Look through the lines below, find those with the word "Uncheck", and copy them.

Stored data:

_ _ _ _ _ _ _

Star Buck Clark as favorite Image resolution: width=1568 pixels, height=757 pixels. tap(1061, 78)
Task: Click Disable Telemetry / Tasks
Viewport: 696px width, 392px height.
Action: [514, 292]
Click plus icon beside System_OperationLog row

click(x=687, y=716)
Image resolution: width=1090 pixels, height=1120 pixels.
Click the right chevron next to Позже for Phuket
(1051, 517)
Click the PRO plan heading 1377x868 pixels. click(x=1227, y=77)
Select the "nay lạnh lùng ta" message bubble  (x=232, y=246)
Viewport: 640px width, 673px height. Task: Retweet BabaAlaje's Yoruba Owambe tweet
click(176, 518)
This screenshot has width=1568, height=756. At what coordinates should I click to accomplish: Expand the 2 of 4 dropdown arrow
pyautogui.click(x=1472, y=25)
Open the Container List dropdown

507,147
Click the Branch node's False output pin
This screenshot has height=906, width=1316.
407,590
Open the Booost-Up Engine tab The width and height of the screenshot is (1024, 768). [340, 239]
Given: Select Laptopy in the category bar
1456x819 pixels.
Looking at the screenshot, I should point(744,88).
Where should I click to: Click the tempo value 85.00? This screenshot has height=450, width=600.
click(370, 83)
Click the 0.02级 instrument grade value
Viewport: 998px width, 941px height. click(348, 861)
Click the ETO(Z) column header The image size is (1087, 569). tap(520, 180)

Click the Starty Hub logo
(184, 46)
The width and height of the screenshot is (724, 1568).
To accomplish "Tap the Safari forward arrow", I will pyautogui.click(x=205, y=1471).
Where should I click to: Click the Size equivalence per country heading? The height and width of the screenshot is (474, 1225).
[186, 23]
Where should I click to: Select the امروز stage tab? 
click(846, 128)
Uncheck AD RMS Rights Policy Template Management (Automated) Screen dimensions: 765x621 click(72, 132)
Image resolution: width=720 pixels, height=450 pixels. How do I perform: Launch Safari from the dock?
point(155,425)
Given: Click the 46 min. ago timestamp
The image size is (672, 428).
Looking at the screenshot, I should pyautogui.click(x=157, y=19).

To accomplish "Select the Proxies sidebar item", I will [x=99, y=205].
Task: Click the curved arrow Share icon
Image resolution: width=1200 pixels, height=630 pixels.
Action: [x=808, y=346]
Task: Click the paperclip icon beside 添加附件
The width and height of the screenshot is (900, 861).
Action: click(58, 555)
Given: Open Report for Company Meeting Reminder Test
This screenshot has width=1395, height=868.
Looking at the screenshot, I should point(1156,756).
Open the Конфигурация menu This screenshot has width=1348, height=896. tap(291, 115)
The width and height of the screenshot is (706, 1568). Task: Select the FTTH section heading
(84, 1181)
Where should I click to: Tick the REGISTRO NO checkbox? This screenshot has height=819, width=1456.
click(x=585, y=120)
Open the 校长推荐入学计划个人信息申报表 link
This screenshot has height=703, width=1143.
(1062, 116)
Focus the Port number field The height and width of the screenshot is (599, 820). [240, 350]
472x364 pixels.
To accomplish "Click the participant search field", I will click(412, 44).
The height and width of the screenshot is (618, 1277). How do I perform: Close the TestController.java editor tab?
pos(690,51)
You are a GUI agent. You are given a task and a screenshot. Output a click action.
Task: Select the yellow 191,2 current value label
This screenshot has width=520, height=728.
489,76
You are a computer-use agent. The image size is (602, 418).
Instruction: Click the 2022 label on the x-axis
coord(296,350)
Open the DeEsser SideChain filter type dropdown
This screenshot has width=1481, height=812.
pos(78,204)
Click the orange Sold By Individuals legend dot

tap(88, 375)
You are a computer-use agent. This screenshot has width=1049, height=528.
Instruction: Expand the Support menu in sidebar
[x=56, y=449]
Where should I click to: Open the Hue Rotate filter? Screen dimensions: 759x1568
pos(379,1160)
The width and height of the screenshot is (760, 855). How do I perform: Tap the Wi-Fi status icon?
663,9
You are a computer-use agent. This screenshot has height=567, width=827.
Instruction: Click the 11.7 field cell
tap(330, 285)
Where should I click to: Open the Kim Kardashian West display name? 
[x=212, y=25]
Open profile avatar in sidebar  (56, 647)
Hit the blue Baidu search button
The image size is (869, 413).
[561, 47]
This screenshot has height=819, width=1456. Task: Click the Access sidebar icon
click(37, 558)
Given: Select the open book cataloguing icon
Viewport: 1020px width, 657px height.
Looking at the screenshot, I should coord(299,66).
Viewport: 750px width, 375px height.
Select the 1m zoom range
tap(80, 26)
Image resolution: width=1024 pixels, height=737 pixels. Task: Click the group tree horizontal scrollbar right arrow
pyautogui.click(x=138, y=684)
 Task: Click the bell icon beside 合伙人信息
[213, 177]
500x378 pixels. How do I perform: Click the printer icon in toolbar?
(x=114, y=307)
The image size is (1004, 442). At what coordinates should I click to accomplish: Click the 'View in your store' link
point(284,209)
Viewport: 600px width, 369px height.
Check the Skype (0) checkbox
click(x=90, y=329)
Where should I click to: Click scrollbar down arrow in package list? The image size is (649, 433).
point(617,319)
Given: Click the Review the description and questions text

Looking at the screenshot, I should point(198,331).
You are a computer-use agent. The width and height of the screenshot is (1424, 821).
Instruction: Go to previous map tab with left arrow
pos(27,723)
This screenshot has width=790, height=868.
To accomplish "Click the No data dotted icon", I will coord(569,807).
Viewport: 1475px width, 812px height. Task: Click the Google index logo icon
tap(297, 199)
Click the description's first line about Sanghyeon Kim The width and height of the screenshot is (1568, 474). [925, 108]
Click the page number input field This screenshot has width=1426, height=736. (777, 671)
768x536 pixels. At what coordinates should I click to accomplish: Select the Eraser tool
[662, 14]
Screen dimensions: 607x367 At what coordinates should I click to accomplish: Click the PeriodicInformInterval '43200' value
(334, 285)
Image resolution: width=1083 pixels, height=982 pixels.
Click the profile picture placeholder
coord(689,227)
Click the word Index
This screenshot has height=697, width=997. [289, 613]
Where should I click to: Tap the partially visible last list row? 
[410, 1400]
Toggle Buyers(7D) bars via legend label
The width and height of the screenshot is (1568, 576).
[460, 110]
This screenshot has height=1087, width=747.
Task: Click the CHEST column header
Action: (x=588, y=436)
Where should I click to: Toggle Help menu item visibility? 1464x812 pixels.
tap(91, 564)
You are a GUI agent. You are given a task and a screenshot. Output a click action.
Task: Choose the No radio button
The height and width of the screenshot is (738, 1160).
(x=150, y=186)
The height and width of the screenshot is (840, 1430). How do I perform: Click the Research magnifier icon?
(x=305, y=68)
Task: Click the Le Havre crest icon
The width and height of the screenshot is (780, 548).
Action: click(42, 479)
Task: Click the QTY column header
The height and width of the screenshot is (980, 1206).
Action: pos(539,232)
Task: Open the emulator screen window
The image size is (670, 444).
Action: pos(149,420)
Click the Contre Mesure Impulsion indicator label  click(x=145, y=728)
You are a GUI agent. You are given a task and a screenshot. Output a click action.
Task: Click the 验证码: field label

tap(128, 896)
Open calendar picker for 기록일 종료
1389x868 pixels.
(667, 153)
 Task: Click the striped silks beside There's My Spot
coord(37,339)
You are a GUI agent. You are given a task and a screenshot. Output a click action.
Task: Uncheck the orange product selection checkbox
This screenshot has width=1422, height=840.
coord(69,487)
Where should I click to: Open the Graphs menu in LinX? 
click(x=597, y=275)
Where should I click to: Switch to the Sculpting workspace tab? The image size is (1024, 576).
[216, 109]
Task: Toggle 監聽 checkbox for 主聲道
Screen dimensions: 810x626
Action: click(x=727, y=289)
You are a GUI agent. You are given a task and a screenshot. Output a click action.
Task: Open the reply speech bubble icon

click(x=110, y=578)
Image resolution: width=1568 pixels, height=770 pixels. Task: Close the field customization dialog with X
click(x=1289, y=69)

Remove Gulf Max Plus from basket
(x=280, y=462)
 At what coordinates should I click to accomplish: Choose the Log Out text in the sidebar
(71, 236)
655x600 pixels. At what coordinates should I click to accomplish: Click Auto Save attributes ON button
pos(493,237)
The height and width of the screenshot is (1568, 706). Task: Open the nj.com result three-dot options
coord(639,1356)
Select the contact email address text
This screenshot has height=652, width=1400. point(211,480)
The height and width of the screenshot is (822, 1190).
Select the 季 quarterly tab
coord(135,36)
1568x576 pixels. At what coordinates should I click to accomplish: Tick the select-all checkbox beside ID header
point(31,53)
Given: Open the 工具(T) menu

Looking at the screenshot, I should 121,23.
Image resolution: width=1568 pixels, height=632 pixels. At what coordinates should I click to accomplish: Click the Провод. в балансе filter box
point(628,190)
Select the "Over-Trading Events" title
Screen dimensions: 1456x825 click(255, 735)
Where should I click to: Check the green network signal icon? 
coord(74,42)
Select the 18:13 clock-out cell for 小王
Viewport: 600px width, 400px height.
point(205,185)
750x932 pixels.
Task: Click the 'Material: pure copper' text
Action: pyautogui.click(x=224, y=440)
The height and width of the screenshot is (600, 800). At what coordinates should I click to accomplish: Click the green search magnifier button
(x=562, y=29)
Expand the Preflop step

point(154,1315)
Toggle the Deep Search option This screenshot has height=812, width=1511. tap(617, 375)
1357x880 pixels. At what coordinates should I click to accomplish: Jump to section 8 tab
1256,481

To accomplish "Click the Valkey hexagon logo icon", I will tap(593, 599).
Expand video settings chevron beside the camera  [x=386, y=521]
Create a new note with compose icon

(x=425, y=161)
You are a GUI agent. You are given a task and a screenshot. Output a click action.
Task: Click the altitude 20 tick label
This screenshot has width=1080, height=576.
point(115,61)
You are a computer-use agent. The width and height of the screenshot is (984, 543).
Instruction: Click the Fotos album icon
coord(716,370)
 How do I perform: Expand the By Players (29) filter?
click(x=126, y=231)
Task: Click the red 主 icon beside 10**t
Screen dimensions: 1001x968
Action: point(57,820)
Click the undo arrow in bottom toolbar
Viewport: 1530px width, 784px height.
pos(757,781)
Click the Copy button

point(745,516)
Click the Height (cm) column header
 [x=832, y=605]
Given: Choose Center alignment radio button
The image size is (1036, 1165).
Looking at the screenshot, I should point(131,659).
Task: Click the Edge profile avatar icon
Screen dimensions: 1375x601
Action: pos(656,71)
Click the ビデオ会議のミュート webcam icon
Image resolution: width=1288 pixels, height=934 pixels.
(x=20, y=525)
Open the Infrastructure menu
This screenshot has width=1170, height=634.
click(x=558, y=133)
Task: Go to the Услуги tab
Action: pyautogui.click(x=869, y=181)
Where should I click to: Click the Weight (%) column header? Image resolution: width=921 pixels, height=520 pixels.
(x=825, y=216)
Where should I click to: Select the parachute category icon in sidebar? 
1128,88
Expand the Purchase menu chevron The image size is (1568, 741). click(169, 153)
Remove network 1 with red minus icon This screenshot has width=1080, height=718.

_ _ _ _ _ _ _

# Your solution
Uncheck AD RMS Rights Policy Template Management (Automated) Screen dimensions: 765x621 click(72, 132)
Task: Uncheck the orange product selection checkbox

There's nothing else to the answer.